NB: The most likely explanation: if you look at the data, most of the inflows actually occurred in June. So what happened in June that was special?
I think one factor was continued nervousness about what was happening in Spain with potential implications for the rest of Europe, particularly since the Spanish banking situation was deteriorating quite quickly. Even after the announcement of the bailout package, after dipping a bit, bond yields went back up toward that scary 7 percent level and I think a lot of European investors became concerned about what that meant for the structural viability of the euro on a medium term basis.
I don’t think many investors were expecting that the euro was about break up. A lot of investors just decided that gold was a good place to be.
A second factor that I certainly believe to be a driver of flows was anticipation of more easing from the Fed later this year.
Now, the reason that European investors were more involved than those in the US I’m not sure, but I think the lead differentiator between US and European investors would have to be sovereign risk issues in Europe.

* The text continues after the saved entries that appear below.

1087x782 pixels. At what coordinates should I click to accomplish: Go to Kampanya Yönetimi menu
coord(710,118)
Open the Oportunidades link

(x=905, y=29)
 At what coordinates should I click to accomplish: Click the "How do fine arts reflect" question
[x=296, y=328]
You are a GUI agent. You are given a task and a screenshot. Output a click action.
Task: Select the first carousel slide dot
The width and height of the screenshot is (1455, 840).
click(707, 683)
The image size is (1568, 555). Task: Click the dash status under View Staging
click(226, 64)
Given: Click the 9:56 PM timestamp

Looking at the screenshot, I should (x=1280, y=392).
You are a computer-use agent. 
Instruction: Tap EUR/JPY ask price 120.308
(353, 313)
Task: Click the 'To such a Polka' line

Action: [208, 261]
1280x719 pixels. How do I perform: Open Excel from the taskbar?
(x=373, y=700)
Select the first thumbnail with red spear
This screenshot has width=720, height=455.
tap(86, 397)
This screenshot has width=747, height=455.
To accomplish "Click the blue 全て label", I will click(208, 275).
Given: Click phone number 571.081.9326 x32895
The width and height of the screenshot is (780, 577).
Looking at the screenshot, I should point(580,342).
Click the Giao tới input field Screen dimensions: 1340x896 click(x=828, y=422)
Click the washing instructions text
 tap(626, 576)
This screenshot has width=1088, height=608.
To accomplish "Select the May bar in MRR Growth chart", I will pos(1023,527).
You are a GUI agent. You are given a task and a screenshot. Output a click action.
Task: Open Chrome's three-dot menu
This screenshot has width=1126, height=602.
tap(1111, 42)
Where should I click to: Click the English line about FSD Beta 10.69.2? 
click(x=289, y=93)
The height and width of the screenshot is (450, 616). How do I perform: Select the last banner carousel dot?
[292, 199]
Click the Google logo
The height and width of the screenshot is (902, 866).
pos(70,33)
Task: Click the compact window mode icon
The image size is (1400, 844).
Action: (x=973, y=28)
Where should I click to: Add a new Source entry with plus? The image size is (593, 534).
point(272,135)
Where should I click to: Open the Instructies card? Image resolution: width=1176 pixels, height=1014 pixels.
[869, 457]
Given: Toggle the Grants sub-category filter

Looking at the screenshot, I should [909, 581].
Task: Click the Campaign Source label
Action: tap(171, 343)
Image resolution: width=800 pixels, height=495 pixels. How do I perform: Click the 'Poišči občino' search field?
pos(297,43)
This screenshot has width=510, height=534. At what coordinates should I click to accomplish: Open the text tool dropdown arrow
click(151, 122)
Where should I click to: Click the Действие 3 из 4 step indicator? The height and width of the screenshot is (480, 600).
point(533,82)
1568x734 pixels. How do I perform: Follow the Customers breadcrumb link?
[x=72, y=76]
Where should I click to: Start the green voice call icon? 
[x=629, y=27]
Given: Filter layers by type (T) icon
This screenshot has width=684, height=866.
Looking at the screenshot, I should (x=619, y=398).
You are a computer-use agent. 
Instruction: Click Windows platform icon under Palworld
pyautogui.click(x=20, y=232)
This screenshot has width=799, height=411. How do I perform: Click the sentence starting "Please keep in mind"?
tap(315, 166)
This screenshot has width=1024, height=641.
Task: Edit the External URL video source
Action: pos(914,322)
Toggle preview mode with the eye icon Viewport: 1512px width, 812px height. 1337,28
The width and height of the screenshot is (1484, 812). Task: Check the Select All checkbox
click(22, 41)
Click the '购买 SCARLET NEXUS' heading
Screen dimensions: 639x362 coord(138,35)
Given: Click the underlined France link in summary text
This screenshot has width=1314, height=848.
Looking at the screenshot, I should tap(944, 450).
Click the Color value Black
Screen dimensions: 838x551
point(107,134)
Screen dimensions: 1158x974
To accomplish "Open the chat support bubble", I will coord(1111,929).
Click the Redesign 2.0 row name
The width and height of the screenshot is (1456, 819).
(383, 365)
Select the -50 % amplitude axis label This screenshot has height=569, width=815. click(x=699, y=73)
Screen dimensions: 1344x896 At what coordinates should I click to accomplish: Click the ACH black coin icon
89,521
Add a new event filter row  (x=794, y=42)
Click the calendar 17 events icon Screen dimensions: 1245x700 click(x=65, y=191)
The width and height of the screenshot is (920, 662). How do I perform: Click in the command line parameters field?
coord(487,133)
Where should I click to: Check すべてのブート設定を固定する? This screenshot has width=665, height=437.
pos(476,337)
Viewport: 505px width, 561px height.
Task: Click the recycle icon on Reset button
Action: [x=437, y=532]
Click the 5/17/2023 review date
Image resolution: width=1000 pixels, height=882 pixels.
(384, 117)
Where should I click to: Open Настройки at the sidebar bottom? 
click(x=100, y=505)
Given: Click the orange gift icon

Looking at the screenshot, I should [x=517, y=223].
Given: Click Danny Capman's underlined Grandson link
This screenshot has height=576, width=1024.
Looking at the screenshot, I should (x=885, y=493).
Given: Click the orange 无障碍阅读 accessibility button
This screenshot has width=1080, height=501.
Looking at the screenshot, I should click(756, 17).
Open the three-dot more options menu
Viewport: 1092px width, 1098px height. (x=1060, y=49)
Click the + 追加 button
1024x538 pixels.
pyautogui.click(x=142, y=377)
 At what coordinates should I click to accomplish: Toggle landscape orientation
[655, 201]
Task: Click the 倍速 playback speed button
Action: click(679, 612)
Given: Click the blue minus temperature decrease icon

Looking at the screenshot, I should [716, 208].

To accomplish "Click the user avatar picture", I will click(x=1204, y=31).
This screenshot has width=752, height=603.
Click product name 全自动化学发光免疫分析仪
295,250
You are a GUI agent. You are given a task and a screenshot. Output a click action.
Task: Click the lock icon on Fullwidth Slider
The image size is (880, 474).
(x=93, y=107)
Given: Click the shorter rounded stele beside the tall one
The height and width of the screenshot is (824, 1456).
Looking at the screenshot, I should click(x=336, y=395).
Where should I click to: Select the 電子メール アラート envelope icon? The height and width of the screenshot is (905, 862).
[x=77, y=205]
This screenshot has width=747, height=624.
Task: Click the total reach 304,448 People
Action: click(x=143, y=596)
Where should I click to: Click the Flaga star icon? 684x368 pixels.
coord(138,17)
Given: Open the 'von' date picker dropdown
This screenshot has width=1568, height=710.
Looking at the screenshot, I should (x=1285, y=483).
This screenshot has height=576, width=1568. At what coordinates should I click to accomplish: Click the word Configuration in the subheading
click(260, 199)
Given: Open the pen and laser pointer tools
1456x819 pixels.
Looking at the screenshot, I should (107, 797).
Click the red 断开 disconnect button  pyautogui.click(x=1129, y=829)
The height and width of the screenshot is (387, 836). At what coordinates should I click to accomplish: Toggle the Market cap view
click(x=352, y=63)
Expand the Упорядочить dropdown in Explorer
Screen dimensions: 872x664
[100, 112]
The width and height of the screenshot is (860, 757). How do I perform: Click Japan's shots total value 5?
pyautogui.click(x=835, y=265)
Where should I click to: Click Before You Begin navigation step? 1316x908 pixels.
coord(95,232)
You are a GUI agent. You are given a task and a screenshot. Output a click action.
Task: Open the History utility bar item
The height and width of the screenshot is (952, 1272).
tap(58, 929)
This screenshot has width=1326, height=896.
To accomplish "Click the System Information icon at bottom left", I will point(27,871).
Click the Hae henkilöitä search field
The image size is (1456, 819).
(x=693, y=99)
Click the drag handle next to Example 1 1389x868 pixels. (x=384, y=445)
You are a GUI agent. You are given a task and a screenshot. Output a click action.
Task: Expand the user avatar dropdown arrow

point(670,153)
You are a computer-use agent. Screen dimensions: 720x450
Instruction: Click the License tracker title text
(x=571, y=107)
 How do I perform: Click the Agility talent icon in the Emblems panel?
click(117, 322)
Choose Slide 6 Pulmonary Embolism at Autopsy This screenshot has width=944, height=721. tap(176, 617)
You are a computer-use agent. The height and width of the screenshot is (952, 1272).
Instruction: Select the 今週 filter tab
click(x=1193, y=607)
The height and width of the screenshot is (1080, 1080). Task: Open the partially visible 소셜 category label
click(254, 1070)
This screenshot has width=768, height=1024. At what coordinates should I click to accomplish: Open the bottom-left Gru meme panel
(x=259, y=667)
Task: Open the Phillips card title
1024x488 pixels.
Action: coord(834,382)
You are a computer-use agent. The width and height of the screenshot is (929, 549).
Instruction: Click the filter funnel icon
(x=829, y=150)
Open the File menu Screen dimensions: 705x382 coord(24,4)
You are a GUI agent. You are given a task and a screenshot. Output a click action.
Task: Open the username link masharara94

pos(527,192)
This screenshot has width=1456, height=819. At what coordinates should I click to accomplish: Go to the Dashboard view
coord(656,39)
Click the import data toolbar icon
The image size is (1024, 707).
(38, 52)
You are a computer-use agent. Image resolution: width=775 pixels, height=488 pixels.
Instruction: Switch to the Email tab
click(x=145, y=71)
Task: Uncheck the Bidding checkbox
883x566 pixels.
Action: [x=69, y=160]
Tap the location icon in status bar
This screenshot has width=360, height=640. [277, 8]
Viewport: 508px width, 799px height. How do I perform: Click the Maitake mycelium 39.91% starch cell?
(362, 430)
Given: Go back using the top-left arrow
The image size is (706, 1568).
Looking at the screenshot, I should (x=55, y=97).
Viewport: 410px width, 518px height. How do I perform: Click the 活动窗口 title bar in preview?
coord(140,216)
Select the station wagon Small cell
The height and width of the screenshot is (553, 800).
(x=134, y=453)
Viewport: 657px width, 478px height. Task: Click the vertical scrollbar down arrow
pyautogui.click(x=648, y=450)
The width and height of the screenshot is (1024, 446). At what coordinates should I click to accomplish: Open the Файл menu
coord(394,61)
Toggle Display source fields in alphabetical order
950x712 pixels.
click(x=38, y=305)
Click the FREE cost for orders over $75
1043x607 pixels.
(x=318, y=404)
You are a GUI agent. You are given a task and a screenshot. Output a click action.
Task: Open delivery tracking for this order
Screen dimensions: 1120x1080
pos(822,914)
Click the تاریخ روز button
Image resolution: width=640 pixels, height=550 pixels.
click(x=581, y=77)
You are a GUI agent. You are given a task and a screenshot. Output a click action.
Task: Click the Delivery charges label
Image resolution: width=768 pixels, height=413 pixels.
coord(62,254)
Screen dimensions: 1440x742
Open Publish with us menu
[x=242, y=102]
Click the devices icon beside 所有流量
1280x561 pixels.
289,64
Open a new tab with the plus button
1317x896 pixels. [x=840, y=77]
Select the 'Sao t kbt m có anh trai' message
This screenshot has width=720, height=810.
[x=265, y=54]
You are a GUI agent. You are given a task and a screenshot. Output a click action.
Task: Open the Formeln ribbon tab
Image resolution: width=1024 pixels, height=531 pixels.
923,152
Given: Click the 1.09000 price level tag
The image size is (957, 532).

GIN: We’ve seen a lot of inflows into the US dollar as investors are looking for safety. As Europeans are seeing the risks with their own currency, could their investment in gold perhaps say something about their attitude toward currency in general as a safe haven versus gold?
NB: I think that is absolutely right and a very good point. Most the investors in these products are large institutions here in Europe so they move in droves. You could argue that asset allocators or the big funds have been looking at what was happening in Europe — the euro was weakening. Perhaps they put some of their income in US treasuries and other perceived safe US fixed income instruments. But equally they probably also increased their weightings in gold as a safe haven from the euro.
GIN: You noted that many gold ETF investors are expecting QE3 later in the year. If there is no QE3 are you expecting some of those investors to cash out or their interest to dwindle?
NB: If investors believe that we weren’t going to see further easing from the Fed I think you would definitely see outflows from gold ETFs. There are multiple reasons that people will buy a gold ETF. One of the drivers of flows recently has been the concern about currency debasement. The dollar is the world’s reserve currency and the Fed printing money is debasing the currency. If it appeared that the Fed was stepping back from easing that would reduce one of the pillars of demand for gold.
Again, there are other reasons that people buy gold so I don’t think it would cause mass outflows but let’s just say it would certainly have a negative impact on flows.
Securities Disclosure: I, Michelle Smith, hold shares of GLD.